Technically, the HD 1 Frees ($199.95 USD) are part of Sennheiser’s Momentum line, though Sennheiser seems to be downplaying that branding. The idea behind the Momentums was to create stylish headphones and earphones with a vivid but not grossly colored sound signature. Although I rarely care what my headphones look like, so far I’ve enjoyed the look and sound of most Momentum models.
The HD 1 Frees might be considered “traditional” Bluetooth earphones because they lack the big neckband (and corresponding larger battery and longer battery life) of some current Bluetooth models. And unlike the “true wireless” models that are in vogue these days, a cable connects their two earpieces. They have conventional dynamic drivers of unspecified size.
Still, Sennheiser has taken pains to make the HD 1 Frees comfortable and convenient to use. The cord has an integral clip for bundling up any excess length so it doesn’t flop around. The backs of the earpieces are magnetized, so they stick together in transit. The battery is built into a slim lump in the cord, which keeps the earpieces slimmer and lighter. Another lump, near the other end of the cable, contains an inline remote and microphone.

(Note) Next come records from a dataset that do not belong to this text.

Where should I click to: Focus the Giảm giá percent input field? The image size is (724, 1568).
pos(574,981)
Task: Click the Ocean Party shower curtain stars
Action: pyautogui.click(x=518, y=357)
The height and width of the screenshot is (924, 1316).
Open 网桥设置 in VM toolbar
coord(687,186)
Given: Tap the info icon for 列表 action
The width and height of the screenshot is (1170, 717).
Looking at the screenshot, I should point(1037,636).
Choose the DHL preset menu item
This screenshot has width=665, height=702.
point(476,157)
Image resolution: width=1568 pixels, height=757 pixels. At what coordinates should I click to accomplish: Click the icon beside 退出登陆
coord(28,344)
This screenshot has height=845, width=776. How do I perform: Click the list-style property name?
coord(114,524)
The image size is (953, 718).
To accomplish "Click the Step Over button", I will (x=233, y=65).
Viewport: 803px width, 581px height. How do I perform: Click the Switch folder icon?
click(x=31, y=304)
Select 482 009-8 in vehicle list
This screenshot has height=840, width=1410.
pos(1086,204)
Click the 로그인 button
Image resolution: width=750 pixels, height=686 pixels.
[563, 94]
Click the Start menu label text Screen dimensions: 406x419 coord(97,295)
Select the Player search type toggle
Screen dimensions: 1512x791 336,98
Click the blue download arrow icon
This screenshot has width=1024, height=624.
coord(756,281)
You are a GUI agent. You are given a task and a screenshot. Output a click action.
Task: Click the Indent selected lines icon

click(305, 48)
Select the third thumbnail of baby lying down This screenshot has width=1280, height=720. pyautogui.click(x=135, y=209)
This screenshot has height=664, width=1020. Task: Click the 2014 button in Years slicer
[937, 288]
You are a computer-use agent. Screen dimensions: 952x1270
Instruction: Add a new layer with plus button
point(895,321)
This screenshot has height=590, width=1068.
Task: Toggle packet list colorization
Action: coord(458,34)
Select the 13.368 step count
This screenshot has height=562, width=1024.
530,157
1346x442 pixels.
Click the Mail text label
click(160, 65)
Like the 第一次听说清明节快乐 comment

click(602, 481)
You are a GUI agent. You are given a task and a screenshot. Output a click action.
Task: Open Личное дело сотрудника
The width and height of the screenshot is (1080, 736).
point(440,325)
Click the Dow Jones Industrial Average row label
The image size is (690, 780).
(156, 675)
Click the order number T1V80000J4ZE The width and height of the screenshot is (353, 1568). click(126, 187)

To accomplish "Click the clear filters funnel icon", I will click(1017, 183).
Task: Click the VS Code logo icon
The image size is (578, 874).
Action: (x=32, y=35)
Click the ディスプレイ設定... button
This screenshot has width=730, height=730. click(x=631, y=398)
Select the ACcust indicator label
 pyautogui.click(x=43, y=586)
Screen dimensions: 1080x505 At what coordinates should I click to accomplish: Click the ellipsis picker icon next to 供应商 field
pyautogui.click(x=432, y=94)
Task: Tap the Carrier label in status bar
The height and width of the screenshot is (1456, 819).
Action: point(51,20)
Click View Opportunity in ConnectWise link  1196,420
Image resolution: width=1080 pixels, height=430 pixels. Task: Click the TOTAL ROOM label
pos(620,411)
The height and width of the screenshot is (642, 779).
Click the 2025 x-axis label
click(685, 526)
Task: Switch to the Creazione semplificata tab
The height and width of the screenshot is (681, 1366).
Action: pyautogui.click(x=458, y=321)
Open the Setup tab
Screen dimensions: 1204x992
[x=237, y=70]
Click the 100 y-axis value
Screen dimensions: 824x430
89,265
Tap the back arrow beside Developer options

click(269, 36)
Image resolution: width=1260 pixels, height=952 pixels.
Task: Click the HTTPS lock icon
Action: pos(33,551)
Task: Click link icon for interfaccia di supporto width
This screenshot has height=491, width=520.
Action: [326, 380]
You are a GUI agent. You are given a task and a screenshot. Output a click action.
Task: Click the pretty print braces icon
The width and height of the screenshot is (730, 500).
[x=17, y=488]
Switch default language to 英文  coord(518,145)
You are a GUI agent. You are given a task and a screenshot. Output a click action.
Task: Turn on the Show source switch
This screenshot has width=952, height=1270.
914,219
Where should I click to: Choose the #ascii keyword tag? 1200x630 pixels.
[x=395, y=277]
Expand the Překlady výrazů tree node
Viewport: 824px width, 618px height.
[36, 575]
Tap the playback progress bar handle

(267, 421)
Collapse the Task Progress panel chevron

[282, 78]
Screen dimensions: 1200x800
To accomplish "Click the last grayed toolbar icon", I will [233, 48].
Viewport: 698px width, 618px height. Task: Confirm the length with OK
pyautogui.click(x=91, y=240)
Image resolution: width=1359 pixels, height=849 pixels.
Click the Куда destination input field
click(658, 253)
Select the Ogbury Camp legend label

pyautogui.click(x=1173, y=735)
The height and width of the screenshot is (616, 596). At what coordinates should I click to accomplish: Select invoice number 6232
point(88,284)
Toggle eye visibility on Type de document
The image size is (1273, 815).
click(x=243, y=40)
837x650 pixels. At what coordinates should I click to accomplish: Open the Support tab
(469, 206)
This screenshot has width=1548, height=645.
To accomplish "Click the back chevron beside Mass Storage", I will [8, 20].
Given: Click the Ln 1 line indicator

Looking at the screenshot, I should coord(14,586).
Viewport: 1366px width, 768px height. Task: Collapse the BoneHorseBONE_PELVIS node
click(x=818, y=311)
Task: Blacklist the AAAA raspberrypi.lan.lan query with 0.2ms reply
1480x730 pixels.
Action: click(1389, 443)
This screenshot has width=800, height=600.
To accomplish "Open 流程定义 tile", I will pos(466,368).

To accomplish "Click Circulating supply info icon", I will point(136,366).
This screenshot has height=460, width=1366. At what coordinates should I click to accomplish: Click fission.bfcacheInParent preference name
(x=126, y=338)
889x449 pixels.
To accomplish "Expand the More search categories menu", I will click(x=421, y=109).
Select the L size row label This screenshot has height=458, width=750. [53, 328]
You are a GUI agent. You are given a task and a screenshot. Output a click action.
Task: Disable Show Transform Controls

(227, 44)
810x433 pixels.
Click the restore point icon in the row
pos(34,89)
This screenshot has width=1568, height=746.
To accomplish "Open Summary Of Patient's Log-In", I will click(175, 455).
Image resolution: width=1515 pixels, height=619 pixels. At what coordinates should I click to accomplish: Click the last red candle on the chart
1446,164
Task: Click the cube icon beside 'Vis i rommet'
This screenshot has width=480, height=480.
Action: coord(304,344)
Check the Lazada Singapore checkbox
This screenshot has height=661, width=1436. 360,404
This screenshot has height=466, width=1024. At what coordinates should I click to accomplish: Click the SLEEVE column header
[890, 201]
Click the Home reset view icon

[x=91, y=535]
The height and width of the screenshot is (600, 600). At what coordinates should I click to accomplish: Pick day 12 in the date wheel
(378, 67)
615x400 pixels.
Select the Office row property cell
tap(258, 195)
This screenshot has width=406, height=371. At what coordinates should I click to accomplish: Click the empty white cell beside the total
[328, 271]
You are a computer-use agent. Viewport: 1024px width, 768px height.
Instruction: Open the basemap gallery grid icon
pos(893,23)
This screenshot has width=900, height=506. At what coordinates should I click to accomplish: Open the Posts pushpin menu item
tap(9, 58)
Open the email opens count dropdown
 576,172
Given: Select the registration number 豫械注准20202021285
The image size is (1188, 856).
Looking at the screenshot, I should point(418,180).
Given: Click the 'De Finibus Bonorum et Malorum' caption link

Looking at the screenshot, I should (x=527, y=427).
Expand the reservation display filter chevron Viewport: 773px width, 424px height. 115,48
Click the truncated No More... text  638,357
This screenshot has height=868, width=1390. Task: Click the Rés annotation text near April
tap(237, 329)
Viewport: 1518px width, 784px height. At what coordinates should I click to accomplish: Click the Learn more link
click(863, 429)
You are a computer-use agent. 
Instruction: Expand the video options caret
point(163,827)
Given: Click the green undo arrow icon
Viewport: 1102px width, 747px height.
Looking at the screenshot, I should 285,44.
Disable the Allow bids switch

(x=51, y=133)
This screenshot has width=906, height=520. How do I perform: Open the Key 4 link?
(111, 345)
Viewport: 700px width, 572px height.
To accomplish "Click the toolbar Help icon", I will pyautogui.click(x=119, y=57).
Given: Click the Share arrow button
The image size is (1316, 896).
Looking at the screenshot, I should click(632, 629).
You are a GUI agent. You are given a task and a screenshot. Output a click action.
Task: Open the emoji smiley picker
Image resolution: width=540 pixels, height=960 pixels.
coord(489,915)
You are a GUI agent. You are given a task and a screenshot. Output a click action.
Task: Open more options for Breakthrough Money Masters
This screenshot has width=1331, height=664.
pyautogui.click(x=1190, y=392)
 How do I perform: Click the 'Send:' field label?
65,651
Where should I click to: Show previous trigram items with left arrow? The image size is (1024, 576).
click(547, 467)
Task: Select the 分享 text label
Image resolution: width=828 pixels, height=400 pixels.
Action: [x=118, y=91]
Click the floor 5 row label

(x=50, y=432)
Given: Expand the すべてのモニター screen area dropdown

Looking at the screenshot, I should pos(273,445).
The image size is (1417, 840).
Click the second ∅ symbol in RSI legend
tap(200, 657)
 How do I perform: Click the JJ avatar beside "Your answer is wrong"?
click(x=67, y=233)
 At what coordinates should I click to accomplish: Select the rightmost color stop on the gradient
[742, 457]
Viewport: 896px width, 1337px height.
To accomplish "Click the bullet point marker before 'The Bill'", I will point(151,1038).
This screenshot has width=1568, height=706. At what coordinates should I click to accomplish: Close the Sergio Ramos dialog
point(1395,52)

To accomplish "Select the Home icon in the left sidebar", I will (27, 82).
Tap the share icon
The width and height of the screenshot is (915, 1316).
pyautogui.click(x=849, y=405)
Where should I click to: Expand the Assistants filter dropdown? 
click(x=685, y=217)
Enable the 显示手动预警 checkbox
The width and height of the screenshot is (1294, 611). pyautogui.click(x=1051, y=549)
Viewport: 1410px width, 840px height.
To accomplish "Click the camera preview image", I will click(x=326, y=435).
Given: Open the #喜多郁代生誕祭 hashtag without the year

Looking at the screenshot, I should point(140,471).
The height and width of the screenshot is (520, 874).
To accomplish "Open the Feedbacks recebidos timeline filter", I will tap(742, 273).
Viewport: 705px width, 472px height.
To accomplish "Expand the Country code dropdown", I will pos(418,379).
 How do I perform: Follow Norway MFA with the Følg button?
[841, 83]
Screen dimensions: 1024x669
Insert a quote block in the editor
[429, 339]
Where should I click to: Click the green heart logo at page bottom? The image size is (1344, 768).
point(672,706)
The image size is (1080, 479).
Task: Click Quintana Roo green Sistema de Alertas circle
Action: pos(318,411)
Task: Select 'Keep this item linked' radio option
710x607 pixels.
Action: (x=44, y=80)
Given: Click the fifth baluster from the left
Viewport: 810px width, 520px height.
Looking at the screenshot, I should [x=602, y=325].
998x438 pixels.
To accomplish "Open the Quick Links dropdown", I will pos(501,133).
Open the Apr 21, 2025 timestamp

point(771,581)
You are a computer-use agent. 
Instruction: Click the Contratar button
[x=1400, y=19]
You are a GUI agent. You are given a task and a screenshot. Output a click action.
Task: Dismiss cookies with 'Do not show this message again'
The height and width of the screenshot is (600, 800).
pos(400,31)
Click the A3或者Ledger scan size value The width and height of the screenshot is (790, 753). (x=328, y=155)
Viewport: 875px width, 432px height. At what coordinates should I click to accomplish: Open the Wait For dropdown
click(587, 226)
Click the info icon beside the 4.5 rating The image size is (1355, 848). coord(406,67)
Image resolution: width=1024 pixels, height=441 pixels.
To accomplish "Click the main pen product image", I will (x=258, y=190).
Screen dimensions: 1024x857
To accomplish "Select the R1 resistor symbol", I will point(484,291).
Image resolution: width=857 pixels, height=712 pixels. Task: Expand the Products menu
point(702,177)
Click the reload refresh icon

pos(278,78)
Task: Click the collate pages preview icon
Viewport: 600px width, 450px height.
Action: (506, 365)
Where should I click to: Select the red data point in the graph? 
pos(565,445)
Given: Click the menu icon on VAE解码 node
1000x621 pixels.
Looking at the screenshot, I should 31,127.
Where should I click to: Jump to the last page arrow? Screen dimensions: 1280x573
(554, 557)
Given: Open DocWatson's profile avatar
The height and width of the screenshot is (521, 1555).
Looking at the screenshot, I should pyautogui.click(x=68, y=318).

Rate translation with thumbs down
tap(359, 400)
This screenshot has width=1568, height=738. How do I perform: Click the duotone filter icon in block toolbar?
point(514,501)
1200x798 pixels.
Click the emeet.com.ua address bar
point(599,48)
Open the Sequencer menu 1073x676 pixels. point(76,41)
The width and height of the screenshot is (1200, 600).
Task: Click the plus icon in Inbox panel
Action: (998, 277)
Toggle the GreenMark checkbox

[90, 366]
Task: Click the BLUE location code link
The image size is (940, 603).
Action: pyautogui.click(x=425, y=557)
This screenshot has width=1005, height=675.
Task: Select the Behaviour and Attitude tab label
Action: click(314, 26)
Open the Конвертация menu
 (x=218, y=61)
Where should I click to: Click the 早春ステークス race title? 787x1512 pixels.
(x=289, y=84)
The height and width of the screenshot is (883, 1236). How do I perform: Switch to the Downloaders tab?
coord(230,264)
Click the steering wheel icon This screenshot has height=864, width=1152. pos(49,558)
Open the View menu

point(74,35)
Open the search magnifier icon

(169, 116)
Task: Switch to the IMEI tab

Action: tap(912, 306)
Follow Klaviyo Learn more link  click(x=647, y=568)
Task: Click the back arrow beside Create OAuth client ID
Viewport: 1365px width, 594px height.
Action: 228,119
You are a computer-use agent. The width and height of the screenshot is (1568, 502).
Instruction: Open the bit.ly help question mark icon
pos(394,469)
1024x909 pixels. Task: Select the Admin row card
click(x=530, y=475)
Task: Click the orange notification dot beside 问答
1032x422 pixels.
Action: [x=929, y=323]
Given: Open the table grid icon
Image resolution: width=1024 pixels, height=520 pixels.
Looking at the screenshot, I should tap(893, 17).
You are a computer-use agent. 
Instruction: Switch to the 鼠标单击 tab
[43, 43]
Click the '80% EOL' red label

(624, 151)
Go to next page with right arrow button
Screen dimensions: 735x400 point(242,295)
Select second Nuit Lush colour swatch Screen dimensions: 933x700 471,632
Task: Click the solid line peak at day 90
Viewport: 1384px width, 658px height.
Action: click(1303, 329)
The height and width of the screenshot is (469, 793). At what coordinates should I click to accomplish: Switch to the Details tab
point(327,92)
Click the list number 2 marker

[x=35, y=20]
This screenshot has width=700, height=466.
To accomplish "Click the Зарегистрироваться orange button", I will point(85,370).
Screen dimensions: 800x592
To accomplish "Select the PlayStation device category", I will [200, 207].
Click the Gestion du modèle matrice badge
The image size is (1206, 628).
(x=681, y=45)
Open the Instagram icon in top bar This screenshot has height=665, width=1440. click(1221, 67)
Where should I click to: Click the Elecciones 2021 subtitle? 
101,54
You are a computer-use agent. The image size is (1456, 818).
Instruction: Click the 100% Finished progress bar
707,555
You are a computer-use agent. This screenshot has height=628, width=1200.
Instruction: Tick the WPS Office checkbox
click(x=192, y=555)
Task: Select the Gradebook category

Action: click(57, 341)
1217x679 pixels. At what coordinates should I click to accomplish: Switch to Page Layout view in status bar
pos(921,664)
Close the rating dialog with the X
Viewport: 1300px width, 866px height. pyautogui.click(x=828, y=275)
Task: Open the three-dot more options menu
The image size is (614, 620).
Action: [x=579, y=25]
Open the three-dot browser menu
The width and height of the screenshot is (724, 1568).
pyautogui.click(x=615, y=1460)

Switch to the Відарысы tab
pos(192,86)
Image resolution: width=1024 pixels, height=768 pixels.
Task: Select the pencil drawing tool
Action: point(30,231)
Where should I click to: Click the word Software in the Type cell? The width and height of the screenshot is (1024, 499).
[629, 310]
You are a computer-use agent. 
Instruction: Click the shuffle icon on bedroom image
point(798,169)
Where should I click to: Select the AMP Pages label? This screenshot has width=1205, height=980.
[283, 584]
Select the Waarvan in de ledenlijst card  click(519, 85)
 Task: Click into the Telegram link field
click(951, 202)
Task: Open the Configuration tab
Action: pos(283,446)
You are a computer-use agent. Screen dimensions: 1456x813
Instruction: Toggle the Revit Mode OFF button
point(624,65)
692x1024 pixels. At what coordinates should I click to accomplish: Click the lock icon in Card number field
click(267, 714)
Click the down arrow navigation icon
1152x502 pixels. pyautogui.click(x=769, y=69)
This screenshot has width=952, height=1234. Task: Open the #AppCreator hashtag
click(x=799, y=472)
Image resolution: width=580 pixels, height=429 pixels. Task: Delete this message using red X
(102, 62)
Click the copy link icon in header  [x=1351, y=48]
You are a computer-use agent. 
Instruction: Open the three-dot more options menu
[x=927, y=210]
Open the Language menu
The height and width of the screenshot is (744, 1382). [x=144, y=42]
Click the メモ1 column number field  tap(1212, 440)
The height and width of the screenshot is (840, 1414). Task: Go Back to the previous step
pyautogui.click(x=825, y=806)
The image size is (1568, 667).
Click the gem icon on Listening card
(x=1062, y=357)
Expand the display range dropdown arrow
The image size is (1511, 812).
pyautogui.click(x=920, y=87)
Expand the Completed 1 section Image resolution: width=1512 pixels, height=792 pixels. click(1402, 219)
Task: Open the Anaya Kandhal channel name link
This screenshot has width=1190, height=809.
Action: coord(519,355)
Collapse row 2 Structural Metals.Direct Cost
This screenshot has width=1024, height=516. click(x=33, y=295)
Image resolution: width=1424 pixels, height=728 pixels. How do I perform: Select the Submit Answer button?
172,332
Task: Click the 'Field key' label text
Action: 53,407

A full battery charge is claimed to last six hours. The Bluetooth functions include aptX, aptX Low Latency (so you don’t get lip-sync problems when watching videos, provided your phone is compatible with aptX LL), and AAC (good for use with iTunes and Internet Radio stations that use AAC).
In the box
The HD 1 Frees come with silicone eartips in four sizes. Of course, four sizes are better than three, but with companies such as 1More packing their Triple Driver earphones ($99.99) with foam eartips in three sizes, plus five sizes of silicone tips, a selection of only silicone tips in four sizes begins to seem a bit paltry. The fit of in-ear ’phones is determined in large part by the tips, and the fit has a huge effect on their sound quality and tonal balance.
The HD 1 Frees also include a USB charging cable and a handsome leatherette carrying case that’s way larger than it needs to be: about 3.8" diameter x 1.6" thick. It can’t be slipped into anything smaller than a large coat pocket.
My ear canals are extra large, and I got a decent seal with the largest of the HD 1 Frees’ eartips. However, the fit wasn’t super-secure; I ended up swapping out the silicones for some Comply SmartCore foam tips. Even so, the HD 1 Frees still weren’t secure enough in my ears that I wanted to use them during any sort of physical activity, even walking around my neighborhood. You may have a different experience, but to me, this design is best suited to commuting, work, and airplane flights -- and, of course, for listening around the house without a cord getting in the way.
I haven’t looked at the manual for the HD 1 Frees because I haven’t had to. The Bluetooth pairing process is pretty instinctive, and the operation of the control’s play/pause and next/previous track-skip buttons is straightforward and easy to do by feel.
Having spent some time with other Sennheiser Momentum headphones and earphones, I began my listening for this review expecting vivid if somewhat colored, hyped sound. On the other hand, I know from experience that manufacturers change their tuning targets all the time depending on who’s in charge, how enthusiastic reviewers were about the last product, and how well that product sold.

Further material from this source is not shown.